**Task to carry out**
Copy nothing but the lines from the line with "You are a computer-use agent." to the end of the records, retyped exactly. Pictures stay out.

**Source records**

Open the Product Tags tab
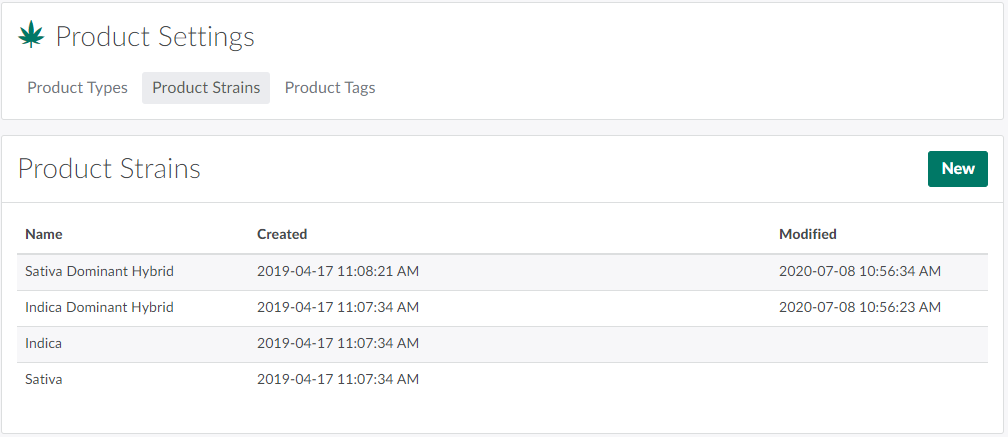Image resolution: width=1008 pixels, height=437 pixels. tap(330, 88)
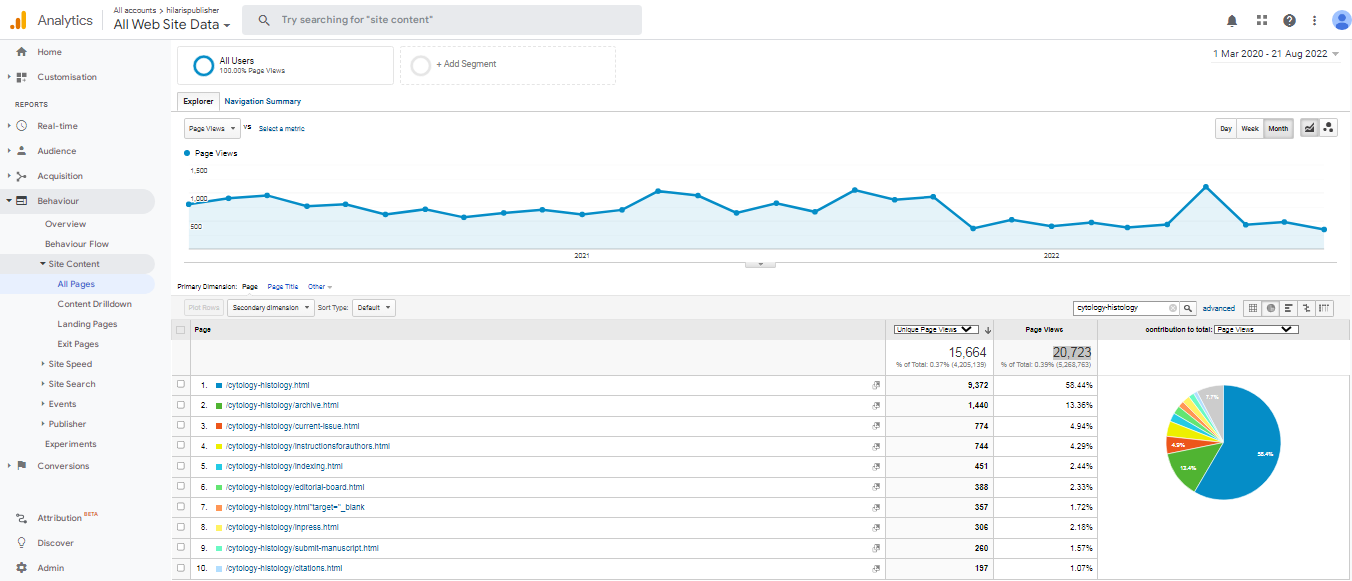Open the Secondary dimension dropdown
Screen dimensions: 1352x581
tap(270, 308)
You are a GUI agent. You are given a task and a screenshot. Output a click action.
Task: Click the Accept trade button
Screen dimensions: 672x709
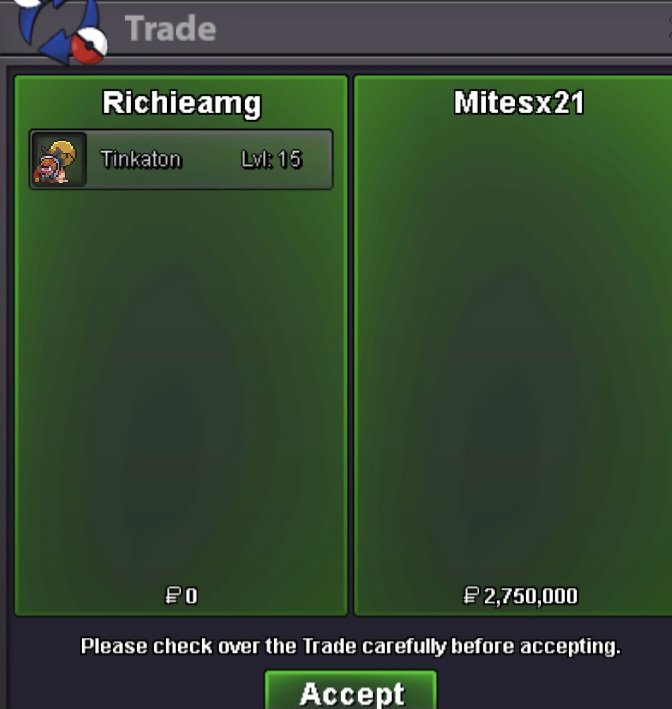point(351,691)
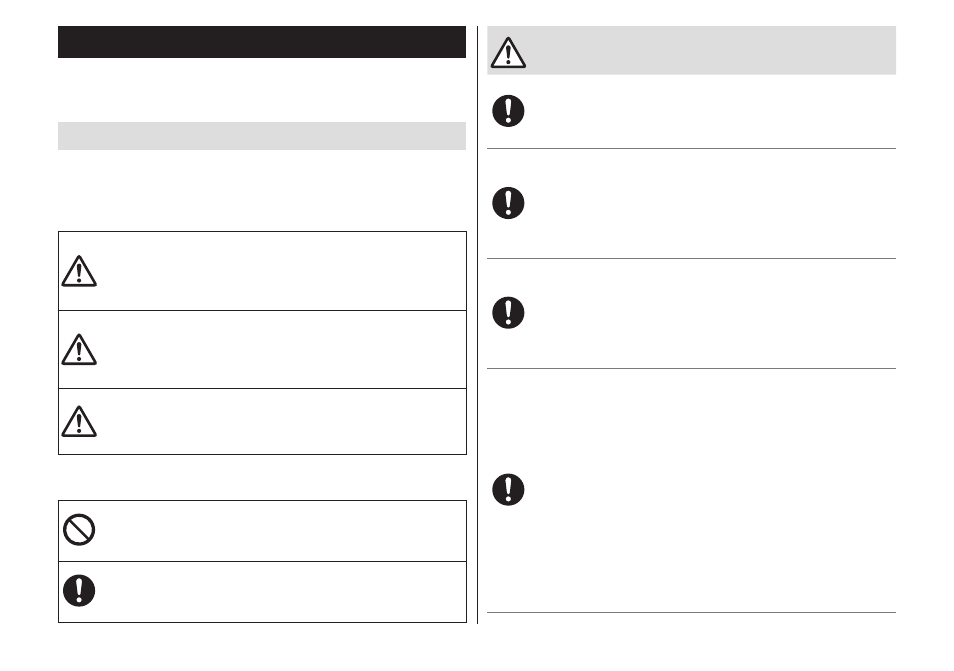The image size is (954, 671).
Task: Click the second exclamation circle in the right column
Action: coord(508,203)
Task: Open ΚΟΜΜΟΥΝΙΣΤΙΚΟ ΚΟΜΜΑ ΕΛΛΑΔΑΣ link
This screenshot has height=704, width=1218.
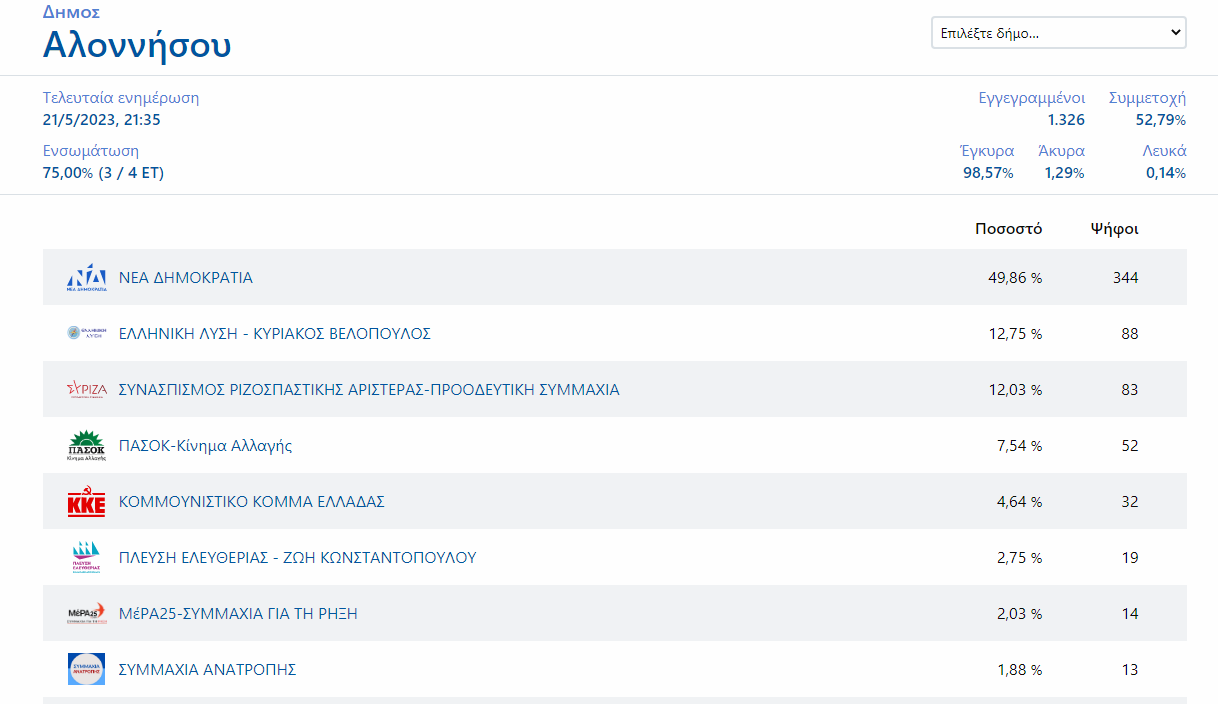Action: tap(252, 502)
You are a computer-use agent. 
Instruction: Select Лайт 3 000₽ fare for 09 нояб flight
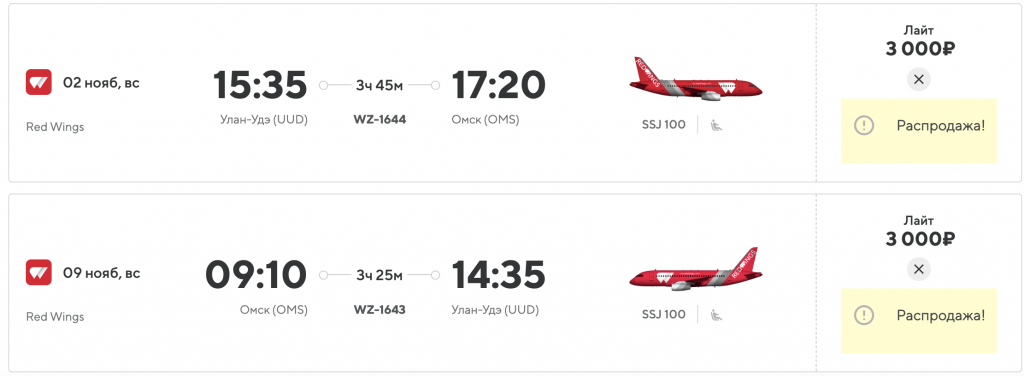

**Solution to this task**
You are a computer-use agent. 
Instruction: Select Лайт 3 000₽ fare for 09 нояб flight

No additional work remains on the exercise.